Guide Name: Civil Rights Historical Sites
Guide Location: USA » Birmingham (See other walking tours in Birmingham)
Guide Type: Self-guided Walking Tour (Sightseeing)
# of Attractions: 6
Tour Duration: 1 Hour(s)
Travel Distance: 0.9 Km or 0.6 Miles
Author: HelenF
Sight(s) Featured in This Guide:
  • Birmingham Civil Rights Institute
  • 16th Street Baptist Church
  • Kelly Ingram Park
  • A. G. Gaston Motel
  • Carver Theatre
  • Alabama Penny Savings Bank
1
Birmingham Civil Rights Institute

1) Birmingham Civil Rights Institute (must see)

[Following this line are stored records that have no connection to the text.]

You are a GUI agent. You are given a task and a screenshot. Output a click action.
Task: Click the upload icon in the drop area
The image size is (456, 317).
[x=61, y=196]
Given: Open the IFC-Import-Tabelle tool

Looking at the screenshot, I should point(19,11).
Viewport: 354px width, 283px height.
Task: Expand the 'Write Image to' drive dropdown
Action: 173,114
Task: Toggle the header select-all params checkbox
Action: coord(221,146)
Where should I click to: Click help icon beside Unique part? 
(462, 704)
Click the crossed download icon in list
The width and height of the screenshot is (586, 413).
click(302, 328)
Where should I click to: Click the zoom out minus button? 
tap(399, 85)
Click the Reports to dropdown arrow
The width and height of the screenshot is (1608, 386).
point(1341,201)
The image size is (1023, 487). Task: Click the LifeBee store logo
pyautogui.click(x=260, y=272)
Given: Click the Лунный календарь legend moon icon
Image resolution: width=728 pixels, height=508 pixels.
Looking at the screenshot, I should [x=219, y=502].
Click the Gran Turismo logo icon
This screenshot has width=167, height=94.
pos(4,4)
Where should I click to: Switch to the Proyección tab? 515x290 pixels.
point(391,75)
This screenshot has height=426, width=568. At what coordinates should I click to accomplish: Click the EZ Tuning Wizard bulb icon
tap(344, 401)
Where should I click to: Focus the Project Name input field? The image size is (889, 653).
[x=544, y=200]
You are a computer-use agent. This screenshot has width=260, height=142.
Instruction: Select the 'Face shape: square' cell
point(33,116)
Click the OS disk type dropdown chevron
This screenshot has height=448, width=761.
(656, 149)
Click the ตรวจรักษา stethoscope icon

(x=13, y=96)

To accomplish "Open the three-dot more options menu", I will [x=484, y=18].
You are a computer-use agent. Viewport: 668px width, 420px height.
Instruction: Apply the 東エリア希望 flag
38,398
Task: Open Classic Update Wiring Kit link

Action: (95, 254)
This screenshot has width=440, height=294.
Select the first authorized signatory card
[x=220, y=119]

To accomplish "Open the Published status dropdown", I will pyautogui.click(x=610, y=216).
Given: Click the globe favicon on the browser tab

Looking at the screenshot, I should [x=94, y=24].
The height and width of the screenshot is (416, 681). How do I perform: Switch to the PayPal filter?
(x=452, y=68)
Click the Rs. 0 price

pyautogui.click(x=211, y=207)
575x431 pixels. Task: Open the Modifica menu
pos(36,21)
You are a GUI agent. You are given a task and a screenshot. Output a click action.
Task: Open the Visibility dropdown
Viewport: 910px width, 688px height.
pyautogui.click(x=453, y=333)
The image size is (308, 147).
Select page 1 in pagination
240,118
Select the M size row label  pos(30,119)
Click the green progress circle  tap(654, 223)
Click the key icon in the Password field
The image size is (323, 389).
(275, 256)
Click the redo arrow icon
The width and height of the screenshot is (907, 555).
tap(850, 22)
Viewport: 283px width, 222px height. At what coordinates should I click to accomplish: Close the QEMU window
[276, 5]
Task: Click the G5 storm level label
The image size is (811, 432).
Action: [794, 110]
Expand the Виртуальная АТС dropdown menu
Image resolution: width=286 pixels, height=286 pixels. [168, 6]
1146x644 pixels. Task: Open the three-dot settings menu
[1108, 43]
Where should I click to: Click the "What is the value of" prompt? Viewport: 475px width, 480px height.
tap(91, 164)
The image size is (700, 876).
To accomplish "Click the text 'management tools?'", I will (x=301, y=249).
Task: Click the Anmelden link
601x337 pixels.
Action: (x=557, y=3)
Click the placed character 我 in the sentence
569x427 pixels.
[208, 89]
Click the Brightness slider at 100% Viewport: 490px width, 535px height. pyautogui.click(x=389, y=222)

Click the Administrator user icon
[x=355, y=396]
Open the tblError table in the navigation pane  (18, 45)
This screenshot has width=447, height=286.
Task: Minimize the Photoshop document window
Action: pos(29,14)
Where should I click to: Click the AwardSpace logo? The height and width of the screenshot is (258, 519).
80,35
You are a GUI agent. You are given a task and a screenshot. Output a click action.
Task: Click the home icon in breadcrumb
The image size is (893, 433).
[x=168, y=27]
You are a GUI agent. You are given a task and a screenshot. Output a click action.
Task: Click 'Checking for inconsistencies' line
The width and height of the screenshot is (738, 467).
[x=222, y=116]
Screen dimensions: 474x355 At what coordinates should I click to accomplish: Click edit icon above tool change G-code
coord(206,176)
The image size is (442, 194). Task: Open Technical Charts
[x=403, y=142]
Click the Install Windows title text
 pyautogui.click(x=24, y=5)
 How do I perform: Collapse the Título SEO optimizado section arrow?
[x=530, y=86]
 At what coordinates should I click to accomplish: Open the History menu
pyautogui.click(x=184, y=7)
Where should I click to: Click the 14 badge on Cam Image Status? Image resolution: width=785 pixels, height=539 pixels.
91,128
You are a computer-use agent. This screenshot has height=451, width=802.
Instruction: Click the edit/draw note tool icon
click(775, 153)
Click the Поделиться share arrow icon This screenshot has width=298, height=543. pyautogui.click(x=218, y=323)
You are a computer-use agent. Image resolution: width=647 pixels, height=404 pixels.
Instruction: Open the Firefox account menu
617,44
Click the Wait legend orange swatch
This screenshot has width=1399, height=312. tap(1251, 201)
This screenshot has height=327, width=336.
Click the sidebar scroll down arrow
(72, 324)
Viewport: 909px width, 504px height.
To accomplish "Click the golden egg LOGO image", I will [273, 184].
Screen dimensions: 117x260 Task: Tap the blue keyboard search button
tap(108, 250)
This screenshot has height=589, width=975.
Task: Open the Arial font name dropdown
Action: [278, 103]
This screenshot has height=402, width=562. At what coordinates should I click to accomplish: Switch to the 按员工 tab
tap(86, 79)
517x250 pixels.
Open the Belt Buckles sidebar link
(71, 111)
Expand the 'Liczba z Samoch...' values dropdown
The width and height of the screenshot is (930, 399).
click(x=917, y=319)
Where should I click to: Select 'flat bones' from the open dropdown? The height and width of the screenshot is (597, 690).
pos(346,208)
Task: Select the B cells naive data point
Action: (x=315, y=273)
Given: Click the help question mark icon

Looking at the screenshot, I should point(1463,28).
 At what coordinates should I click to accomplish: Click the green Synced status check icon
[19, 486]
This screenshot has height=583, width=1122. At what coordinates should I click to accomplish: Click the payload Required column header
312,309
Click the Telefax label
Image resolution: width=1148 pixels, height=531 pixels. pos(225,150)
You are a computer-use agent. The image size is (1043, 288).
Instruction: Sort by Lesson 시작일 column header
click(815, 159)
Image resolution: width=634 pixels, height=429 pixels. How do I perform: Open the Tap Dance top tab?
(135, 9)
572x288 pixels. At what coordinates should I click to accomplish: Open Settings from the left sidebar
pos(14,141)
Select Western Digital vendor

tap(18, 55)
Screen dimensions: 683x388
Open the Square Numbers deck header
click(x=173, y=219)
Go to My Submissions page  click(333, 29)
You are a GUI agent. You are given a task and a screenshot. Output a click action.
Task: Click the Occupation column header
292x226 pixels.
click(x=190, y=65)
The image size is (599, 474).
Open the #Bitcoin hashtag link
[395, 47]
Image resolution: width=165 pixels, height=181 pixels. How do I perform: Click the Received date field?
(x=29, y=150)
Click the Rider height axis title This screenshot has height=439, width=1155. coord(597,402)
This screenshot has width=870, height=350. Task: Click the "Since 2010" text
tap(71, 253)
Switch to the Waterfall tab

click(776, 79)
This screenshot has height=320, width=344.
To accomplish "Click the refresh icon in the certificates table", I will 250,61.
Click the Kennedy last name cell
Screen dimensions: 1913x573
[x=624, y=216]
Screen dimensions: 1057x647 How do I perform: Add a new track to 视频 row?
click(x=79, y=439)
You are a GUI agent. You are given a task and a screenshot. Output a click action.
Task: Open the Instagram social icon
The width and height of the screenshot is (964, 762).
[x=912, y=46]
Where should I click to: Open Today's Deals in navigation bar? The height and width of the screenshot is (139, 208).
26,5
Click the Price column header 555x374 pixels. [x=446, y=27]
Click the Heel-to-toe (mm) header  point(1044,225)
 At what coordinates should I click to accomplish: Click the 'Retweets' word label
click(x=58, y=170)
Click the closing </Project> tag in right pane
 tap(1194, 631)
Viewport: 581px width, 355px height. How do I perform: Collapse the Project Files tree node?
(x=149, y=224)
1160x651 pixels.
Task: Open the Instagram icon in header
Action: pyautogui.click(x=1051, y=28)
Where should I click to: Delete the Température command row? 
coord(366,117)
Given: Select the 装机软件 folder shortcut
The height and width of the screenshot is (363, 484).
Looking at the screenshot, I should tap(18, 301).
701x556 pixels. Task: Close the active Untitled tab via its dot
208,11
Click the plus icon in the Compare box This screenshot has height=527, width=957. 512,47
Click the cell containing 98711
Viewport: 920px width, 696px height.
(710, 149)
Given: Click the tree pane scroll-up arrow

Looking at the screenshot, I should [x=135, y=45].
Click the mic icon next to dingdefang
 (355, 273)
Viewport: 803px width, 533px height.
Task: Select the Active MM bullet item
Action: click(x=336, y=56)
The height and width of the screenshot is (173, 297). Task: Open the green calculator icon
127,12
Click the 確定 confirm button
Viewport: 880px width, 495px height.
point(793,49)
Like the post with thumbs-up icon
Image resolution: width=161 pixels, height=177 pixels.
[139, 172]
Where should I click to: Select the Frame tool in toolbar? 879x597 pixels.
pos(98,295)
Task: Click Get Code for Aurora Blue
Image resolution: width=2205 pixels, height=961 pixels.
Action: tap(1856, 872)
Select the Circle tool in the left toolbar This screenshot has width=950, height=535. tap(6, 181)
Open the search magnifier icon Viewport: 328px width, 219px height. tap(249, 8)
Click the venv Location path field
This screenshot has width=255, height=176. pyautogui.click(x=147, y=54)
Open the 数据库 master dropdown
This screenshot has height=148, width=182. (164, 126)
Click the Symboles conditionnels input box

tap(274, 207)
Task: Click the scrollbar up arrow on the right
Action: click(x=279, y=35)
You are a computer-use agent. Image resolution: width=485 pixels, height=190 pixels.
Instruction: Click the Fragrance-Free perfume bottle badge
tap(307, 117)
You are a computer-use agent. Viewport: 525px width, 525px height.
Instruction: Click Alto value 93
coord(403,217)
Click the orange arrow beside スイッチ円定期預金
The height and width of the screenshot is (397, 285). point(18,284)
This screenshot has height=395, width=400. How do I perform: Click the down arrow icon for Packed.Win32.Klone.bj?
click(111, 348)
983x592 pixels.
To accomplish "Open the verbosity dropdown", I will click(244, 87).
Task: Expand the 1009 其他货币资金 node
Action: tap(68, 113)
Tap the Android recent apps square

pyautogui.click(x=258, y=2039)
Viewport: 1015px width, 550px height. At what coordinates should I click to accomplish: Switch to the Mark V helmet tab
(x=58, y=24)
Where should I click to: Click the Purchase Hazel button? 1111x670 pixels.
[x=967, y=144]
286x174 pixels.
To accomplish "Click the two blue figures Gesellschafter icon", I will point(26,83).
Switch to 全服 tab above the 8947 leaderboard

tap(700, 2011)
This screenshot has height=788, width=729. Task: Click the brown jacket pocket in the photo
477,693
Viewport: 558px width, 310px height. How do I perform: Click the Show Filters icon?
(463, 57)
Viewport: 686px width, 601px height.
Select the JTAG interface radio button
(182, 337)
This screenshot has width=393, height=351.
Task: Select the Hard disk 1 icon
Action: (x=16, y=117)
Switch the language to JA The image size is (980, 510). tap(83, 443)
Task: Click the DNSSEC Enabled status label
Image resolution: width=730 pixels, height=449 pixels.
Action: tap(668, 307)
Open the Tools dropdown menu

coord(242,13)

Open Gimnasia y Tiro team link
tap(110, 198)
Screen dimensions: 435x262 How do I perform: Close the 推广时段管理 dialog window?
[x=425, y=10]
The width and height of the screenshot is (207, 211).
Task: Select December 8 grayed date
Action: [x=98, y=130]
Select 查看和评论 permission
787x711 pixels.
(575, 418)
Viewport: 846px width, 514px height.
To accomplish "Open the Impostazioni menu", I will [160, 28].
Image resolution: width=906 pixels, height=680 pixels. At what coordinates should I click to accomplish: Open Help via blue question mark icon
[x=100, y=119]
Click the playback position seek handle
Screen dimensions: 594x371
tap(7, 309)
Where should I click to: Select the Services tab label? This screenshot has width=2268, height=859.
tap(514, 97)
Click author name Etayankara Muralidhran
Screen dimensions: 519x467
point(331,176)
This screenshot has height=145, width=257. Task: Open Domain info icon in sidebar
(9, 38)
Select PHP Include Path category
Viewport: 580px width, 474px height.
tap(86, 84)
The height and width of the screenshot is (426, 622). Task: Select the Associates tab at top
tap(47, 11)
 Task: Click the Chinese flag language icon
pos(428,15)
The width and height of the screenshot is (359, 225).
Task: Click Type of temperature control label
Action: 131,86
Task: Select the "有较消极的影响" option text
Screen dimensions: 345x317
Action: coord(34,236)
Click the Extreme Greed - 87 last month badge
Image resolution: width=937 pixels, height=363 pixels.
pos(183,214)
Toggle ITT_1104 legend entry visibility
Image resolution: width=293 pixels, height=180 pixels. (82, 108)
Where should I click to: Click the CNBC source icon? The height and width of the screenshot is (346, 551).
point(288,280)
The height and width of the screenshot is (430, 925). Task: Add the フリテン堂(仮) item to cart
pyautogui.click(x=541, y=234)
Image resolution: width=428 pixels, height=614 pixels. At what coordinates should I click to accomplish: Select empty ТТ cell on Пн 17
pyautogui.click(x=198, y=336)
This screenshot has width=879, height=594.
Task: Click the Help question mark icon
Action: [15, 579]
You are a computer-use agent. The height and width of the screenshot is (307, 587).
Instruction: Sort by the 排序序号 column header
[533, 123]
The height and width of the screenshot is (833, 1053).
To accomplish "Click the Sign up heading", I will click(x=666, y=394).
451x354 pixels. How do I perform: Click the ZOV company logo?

The Birmingham Civil Rights Institute offers a meaningful connection to the Birmingham Civil Rights National Monument. Visitors will learn more about the events that made up the Civil Rights Movement and the key figures who were involved. Some of the top celebrations at this museum include commemorations of Black History Month and Martin Luther King Day.

Many of the exhibits provide an in-depth look at life during the Civil Rights era, such as what a segregated city would have looked like during the 1950s. There is a replica of the bus that the Freedom Riders rode. You can also see the door from the jail cell that Martin Luther King occupied when he penned his famous letter.

One of the things that the museum has done is provide an archive of about 500 oral histories relating to this time in history. Hearing these first-hand accounts helps give a more personal perspective on these events. There is also an impressive archive of documents that you can access.

There are traveling exhibitions that you may have the opportunity to see while you're here. The Selma-to-Montgomery marches are popular exhibit subjects, as well as the Freedom Rides. There have also been exhibits related to the bombing at the 16th Street Baptist Church. There is an exhibit about the book Elder Grace as well.

In addition to these exhibits, you can also see collections relating to lesser-known subjects, like Deep South lesbian families. All of these exhibits tell the story of the Civil Rights Movement using many important voices. You'll gain an even greater appreciation for the sacrifices made during this time because of the exhibits.
2
16th Street Baptist Church

2) 16th Street Baptist Church (must see)

The 16th Street Baptist Church is the site of the 1963 bombing that killed four young girls and injured 20 other members. Founded in 1873, the church was a significant site for members of the Civil Rights Movement. When the church reopened in 1964 following the bombing, one of the new features was a stained glass window with a Black crucified Christ.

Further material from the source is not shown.